Would you repeat the listing exactly but omit every picture?
START GIVEN DATA
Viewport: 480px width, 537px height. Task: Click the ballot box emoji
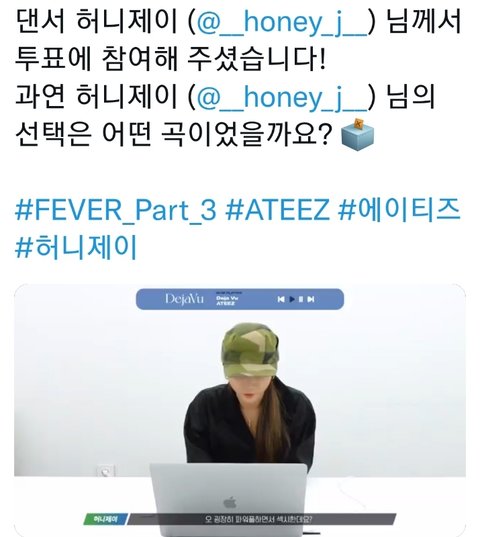358,134
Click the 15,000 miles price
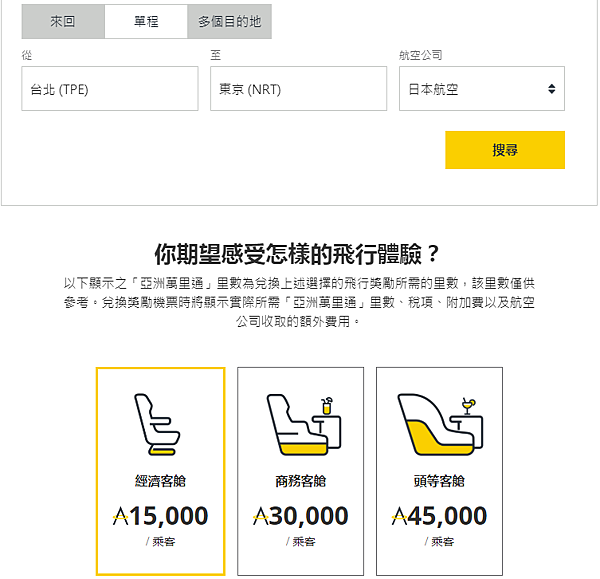600x579 pixels. tap(161, 516)
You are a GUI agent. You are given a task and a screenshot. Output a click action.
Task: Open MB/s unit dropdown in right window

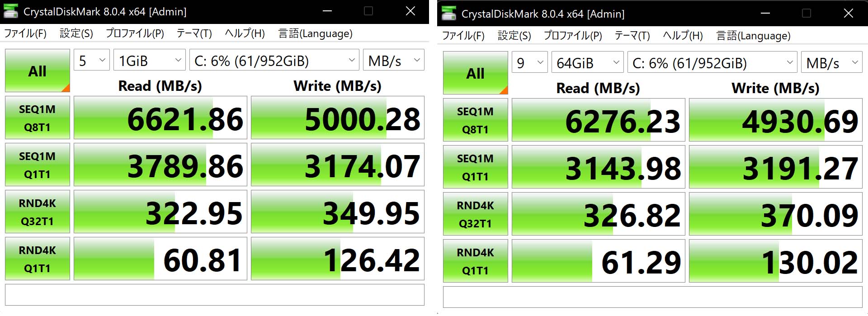[832, 62]
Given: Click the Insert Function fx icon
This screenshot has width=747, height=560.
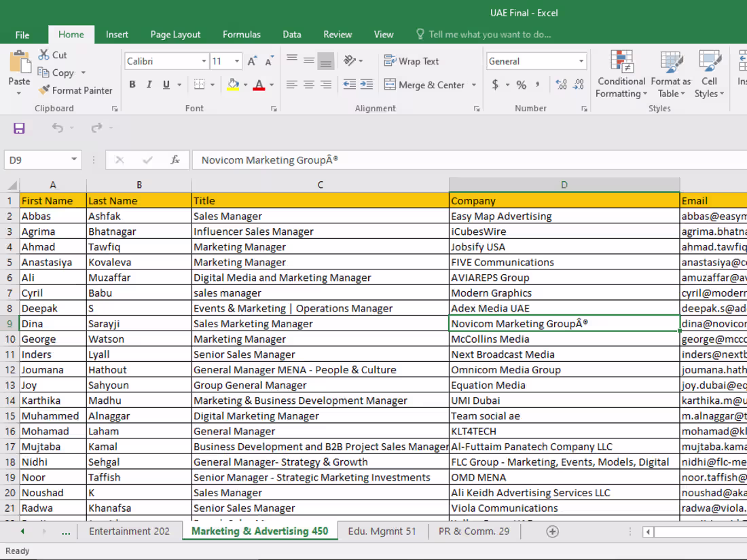Looking at the screenshot, I should click(x=175, y=160).
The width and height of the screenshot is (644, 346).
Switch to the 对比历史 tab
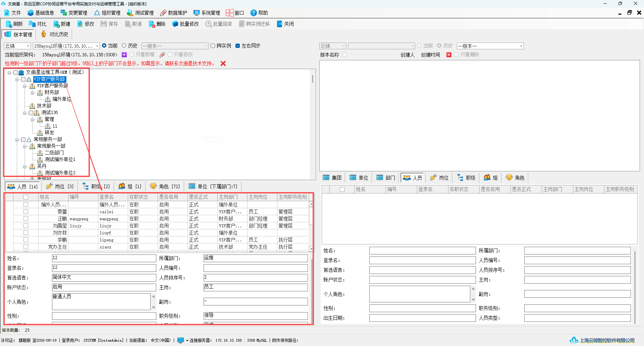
END GIVEN DATA
ANSWER TO THE PROBLEM
Viewport: 480px width, 537px height. Task: Click the ballot box emoji
358,134
Click the 15,000 miles price
600x579 pixels. tap(161, 516)
You are a GUI agent. You are given a task and a screenshot. Output a click action.
Task: Open MB/s unit dropdown in right window

[832, 62]
Given: Click the Insert Function fx icon
This screenshot has width=747, height=560.
Looking at the screenshot, I should click(x=175, y=160).
The width and height of the screenshot is (644, 346).
Switch to the 对比历史 tab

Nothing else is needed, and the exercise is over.